Argersinger: Yeah. One more really positive number I want to point out is, the Services revenue side of the business, which we've talked about. Services revenue climbed 18% to $8.5 billion, over $31 billion for the full year. It now counts for about 15% of Apple's total revenue. They also have 240 million paid subscribers for various services in the Apple ecosystem. I just think that's a key number to watch. We know the iPhone is still the main thrust of the business, but as long as that Services business keeps growing, the number of paid subscribers keeps growing, that shows you how sticky the platform is.
Hill: Here's how high expectations have gotten for Alphabet: fourth quarter revenue was up 24%. That's the 32nd straight quarter of double-digit revenue growth. Shares of Alphabet falling 5% on Friday. Eight years, David? Eight years of double-digit revenue growth? That's not enough?

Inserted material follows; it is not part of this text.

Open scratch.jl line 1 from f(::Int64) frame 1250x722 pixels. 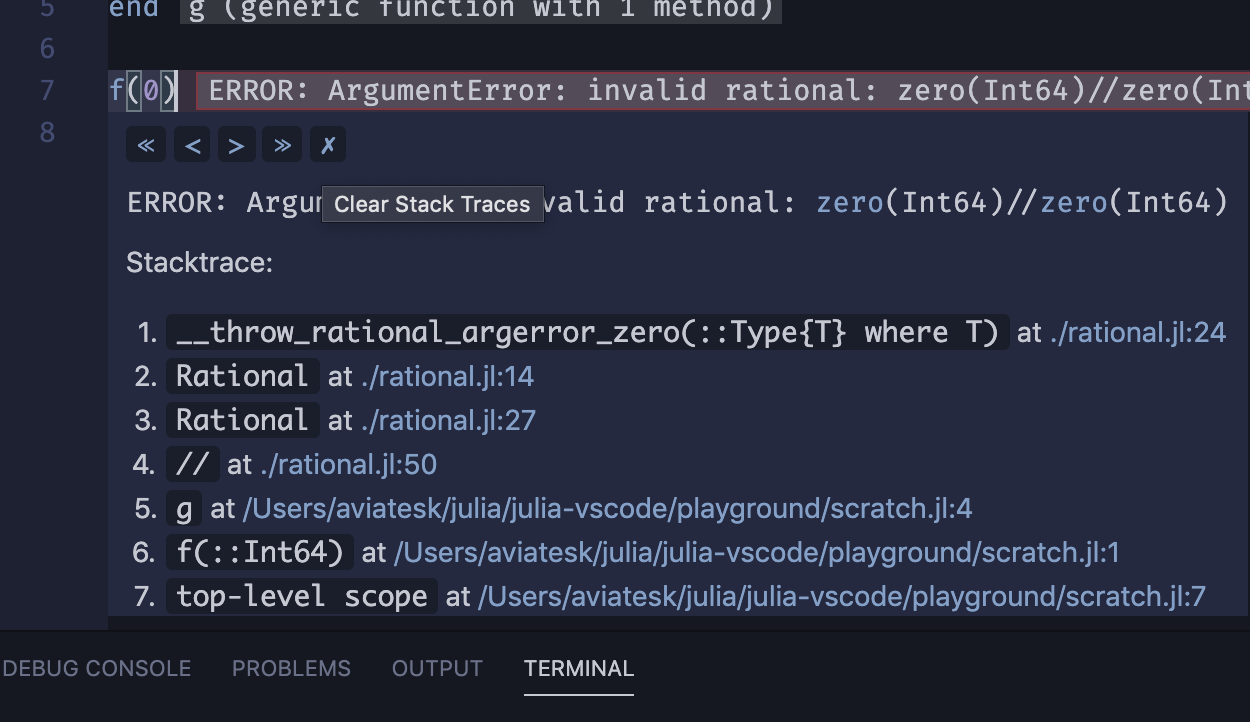pos(754,551)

Kretzmann: I didn't know what else Alphabet can do. This was an incredible quarter, as we've come to expect with the company. Revenue up 24%, net income of $7 billion or so for the quarter. And that growth is really coming across the world, whether it's here in the U.S., the Americas as a whole, Asia, Europe, all of those regions are growing 20% plus. They continue to see the headwinds of their search traffic costs, essentially customer acquisition costs, increasing a bit. That's primarily because mobile search is more expensive than desktop search. That's nothing new. You saw total paid clicks across their properties up 43%, but the cost per click, the revenue they're getting per click, down 16%. But, a lot of incredible things here with the business. Still making about 85% of the business from advertising. That's the main revenue driver. But, when you're looking at Google Cloud, their hardware business with more and more devices, YouTube, there's a lot to like.